That babies are rational and autonomous from the get-go is a new and startling proposition, isn't it? As others have pointed out, babies are very capable of learning and revising their theories- of reason (processes that tend to create knowledge). Conjecture and refutation, how we all learn.

Autonomy is not to be confused with indepedence (I think we are all interdependent, all our lives, in relationship with others). Autonomy is about a person's right to be self-directed. What would be the magic age when a person suddenly gains the right to be autonomous, if not from birth? AP respects a baby's autonomy, their expression of their needs. I think autonomy is something that everyone has automatically, though it is not neccesarily recognized as such. It is customary in our society to not recognize people's autonomy at any age, except in very limited ways. It seems to me that people can live by being motivated extrinsically- by outside forces (rules and laws and authority) or intrinsically (truth-seeking morality, based upon best interests of the person). An intrinsically motivated person is aware of and values their autonomy, and that of others. An extrinsically motivated person will hardly be aware of their own autonomy, let alone respect it in their self or others.

What about this 'best interests' motivation? Is it in one's best interests to think only of their own self, and not consider any one else? How long and how well will a person survive, if they are not interested in the interests of those around them, especially those they are in close relationship with? I think that 'best interests' involves a complex web of relationship, and makes sense in negotiating the world, to act in one's own self interest- to create a life of doing what one is interested in, and so creating new knowledge that is vital and alive and useful to one's self and others.


----------



## Jish

I am editing this to note that when I use the word "you" I am referring to all of us, not anyone specifically.
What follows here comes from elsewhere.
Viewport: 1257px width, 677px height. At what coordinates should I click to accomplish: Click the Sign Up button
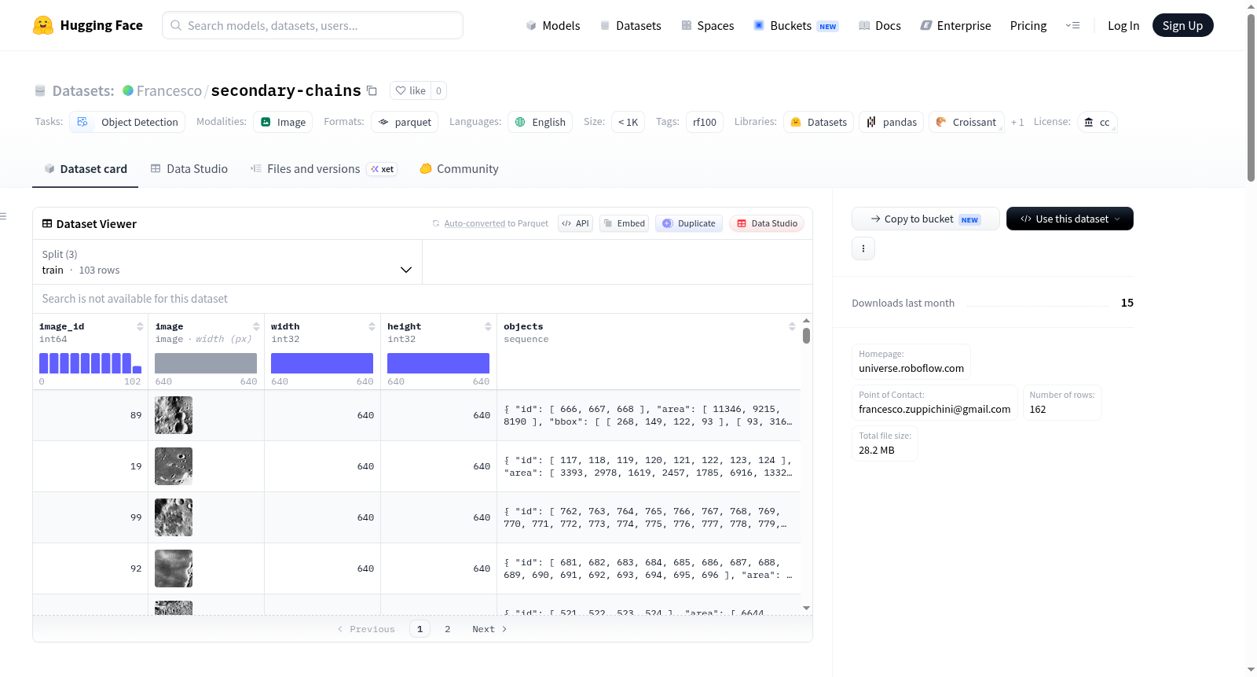click(x=1182, y=25)
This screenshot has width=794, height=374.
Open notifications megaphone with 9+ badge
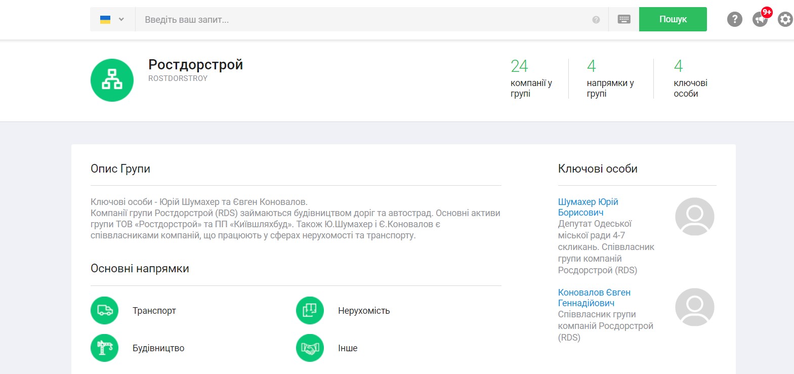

Just a reminder as we all throw the word "discipline" around, that it originated from the latin "disciplina" meaning "teaching or learning." Doesn't this definition fit in with what we are ALL trying to do regardless of our ideals or theologies.

I am also wondering why we seem to feel it necessary to prove ourselves as having the "right" method of parenting. Although there are definitely some wrong ways to parent, is there really any one ''right" way to parent? We are all very different people with different backgrounds, doesn't it stand to reason that our experiences would shape our values and ideals, and thus our parenting? The idea that you are right because you choose never to coerse your child and that I am wrong because I feel that children need rules and limits is closed minded, and I think that goes against your ideals as TCSers. I had a nowhere near perfect childhood, but I thank my parents for the way they raised me. I think they did a pretty good job overall, but I must emphasize that it was not peaches and cream. I have some issues with things that occurred while I was growing up, but they have more to due with circumstances at the time, or issues other than parenting style. Our parents must have done something right to make us the caring and passionate people we all obviously are.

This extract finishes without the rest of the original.